Each user has a specific documentation need, ranging from simply logging the model training to a more complex description of the model pipeline with a discusson of the model outcomes. `gingado` addresses this variety of needs by offering a class of objects, "Documenters", that facilitate model documentation. A base class facilitates the creation of  generic ways to document models, and `gingado` includes two specific model documentation templates off-the-shelf as described below. 

The model documentation is performed by Documenters, objects that subclass from the base class `ggdModelDocumentation`. This base class offers code that can be used by any Documenter to read the model in question, format the information according to a template and save the resulting documentation in a JSON format. Documenters save the underlying information using the JSON format. With the JSON documentation file at hand, the user can then deploy existing third-party libraries to transform the information stored in JSON into a variety of formats (eg, HTML, PDF) as needed.

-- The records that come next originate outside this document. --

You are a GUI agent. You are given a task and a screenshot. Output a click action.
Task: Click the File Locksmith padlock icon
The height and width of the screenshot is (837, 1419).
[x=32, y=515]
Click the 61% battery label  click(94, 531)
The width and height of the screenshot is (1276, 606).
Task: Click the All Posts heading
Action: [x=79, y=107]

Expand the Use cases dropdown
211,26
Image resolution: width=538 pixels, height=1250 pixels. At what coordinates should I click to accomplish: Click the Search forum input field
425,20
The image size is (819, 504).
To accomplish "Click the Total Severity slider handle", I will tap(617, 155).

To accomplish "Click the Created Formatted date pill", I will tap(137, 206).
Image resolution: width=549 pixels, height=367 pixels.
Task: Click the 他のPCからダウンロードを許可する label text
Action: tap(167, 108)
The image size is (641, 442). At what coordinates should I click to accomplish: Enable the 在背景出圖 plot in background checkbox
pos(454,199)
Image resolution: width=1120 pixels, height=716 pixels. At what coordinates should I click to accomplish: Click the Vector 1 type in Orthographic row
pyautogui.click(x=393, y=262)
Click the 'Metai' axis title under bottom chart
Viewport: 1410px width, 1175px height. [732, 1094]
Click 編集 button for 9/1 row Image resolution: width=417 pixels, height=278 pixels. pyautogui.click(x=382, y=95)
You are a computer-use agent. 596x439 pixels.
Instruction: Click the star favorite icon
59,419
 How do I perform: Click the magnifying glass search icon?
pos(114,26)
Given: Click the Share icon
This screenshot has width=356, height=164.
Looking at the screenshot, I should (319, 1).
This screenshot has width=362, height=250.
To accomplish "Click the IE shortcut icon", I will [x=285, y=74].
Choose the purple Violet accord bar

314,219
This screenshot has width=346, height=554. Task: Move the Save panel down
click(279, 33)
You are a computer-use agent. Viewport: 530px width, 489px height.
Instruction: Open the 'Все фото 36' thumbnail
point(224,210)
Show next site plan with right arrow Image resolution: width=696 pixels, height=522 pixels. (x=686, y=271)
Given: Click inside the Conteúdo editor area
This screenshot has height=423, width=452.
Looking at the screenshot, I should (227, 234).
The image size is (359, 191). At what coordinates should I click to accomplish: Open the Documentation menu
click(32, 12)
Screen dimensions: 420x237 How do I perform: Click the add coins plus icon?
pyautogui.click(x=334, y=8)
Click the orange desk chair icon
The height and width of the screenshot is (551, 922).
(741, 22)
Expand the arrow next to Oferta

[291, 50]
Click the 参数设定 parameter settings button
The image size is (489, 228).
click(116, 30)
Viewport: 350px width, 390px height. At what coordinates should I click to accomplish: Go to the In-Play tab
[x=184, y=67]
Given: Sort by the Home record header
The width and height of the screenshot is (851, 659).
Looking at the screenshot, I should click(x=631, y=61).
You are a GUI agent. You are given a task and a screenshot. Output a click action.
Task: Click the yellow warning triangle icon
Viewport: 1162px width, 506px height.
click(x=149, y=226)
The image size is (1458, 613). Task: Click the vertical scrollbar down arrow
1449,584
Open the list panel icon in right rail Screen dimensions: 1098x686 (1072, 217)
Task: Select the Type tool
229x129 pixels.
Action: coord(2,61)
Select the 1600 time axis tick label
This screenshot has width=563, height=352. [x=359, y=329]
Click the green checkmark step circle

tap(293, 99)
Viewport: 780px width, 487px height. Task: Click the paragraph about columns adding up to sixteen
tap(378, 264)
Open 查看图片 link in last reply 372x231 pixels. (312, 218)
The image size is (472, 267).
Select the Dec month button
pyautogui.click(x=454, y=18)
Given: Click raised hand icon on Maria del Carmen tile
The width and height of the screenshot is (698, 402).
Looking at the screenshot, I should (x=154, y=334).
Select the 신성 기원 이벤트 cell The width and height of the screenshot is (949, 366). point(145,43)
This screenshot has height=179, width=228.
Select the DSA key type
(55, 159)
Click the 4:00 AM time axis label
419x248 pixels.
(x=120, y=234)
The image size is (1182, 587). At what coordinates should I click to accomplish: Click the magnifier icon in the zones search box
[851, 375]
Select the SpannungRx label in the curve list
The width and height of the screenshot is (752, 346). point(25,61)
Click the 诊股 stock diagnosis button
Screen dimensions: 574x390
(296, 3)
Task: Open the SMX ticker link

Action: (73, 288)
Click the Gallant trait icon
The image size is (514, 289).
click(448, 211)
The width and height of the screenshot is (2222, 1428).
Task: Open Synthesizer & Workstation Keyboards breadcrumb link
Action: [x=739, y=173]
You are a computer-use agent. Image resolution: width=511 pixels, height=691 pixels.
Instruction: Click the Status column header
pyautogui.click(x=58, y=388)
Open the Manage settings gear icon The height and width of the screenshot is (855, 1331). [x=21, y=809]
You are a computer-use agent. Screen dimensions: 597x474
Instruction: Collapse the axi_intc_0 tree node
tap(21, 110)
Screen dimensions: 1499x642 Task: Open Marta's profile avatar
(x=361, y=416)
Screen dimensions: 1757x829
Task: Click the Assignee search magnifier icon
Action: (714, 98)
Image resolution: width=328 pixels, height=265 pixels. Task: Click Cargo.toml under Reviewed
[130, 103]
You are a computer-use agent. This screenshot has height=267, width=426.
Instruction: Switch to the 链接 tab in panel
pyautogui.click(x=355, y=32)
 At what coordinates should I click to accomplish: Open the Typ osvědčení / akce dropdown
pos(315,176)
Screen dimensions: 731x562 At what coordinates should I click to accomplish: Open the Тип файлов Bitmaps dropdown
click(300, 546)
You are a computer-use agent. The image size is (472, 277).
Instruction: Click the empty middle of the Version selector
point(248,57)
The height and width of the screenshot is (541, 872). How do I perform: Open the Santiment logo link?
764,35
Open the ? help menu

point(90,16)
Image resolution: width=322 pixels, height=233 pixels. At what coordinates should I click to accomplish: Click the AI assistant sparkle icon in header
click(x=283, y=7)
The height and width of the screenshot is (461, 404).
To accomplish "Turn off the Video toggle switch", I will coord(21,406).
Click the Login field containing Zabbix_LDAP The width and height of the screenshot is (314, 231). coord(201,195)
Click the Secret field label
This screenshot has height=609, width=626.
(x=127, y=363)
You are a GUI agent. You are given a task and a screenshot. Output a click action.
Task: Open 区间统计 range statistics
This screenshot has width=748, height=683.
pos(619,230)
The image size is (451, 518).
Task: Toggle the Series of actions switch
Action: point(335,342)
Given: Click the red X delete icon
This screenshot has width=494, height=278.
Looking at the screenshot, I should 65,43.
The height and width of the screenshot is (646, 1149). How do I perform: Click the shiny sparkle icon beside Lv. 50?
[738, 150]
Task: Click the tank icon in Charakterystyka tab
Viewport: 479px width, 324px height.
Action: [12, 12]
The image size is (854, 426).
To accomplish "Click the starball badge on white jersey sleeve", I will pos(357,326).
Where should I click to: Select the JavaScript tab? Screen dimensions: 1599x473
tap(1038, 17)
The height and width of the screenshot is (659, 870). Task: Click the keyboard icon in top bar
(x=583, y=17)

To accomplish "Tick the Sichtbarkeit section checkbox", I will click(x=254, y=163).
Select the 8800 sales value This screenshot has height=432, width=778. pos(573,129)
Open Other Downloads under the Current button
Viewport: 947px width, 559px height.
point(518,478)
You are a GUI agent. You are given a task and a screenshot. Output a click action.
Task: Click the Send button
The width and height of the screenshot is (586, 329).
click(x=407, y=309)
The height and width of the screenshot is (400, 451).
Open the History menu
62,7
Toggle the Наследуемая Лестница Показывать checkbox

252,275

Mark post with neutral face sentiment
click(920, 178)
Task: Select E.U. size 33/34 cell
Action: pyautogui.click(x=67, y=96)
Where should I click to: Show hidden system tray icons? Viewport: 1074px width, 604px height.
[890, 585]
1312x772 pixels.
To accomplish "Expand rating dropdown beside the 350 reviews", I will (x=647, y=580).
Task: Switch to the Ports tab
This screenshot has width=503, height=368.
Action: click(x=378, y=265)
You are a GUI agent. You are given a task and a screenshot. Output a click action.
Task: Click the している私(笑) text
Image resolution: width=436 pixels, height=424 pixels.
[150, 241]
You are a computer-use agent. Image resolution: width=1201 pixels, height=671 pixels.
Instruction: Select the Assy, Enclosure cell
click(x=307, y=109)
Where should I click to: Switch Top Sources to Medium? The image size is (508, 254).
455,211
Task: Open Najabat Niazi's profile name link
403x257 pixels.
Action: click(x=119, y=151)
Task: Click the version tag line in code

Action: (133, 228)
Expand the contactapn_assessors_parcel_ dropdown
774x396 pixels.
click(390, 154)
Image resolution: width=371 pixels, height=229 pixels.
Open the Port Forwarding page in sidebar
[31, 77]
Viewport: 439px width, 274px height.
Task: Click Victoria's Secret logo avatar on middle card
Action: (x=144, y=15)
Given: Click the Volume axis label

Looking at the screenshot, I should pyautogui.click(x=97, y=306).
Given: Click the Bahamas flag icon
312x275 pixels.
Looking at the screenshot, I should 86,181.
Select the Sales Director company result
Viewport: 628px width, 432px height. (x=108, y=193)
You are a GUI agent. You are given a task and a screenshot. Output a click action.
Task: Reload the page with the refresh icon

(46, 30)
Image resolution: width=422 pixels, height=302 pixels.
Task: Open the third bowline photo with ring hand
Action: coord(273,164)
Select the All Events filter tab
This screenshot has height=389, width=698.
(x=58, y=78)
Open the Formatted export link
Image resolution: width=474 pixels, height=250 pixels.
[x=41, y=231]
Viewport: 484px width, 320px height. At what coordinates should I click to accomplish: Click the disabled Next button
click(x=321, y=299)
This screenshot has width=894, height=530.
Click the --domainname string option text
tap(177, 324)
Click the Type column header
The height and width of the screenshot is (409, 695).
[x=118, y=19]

One current area of development is the automatic filing of some fields related to the model. The objective is to automatise documentation of the information that can be fetched automatically from the model, leaving time for the analyst to concentrate on other tasks, such as considering the ethical implications of the machine learning model being trained.

# Base class

`gingado` has a `ggdModelDocumentation` base class that contains the basic functionalities for Documenters. It is not meant to be used by itself, but only as a hyperclass for Documenters objects. `gingado` ships with two such objects that subclass `ggdModelDocumentation`: `ModelCard` and `ForecastCard`. They are both described below in their respective sections.

Users are encouraged to submit a PR with their own Documenter models subclassing `ggdModelDocumentation`; see @sec-custom for more information.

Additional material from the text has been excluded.